Our anti-heroine is Abby Russell (Paz de la Huerta), a sexbomb nurse who spends her days patrolling the halls of All Saints Hospital while struggling mightily to stay within the confines of her outfit, and spends her nights blowing off steam by pursuing and brutally murdering married men who are straying from their wives. If that weren't enough, she also becomes erotically obsessed with new nurse Danni (Katrina Bowden) and becomes determined to steer her away from her amiable lump of a boyfriend (Corbin Bleu) and into her arms. At first she tries to lure Danni the old fashioned way—a night of drinking, dancing and roofies, a bizarre sexual encounter and what can only be described as a bottomless cup of coffee—but when that fails to work, stronger measures are then required.

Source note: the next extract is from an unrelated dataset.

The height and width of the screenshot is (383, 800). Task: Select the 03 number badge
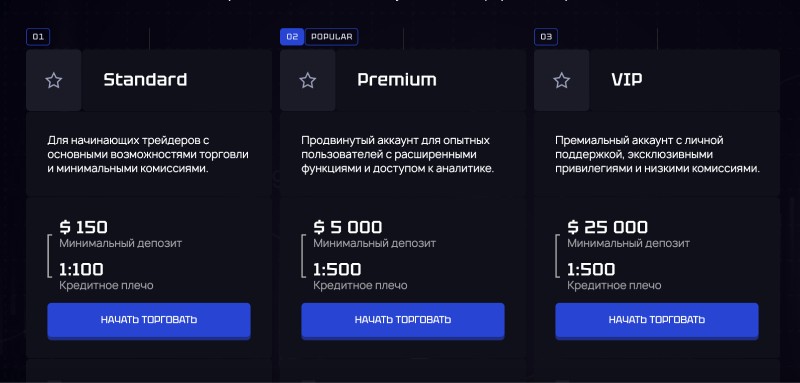(546, 37)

When Abby's chief plan of attack—murdering Danni's lecherous and unfaithful stepfather (Martin Donovan)—also fails to produce the desired effect, she uses her considerable cunning to make it seem as if Danni is the dangerously unhinged type. While Danni is off trying to prove her innocence and uncover the dark secrets of Abby's past, Abby kills time, among other things, by gruesomely bumping off a few other ancillary characters, including an annoyingly cheerful HR administrator (Melanie Scrofano) and the lecherous Dr. Morris (Judd Nelson), before the inevitable Grand Guignol-style finale in which the hospital's sharpest instruments (which do not appear to include any of the staff) are deployed to maximum effect.

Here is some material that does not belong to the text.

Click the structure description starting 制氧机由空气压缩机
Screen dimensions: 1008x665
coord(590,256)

If you ever wondered what the result might be if the screenplay for a Brian De Palma thriller somehow landed in the hands of the late, great Russ Meyer, "Nurse 3D" is the film for you. Director Douglas Aarniokoski and co-writer David Loughery have concocted a film that plays like an explosion in a warehouse of grindhouse film prints. Within the course of a mere 86 minutes, they jam in gallons of blood, ridiculously ripe performances, tons of beyond-purple dialogue (with the tone set early on when Abby narrates Danni's first encounter with a gory fatality with the instant classic "She lost her virginity and the blood flowed") and so many scenes involving showers, locker rooms and fetishy outfits that it sometimes feels as if All Saints may be the first hospital to require a two-drink minimum along with proof of insurance.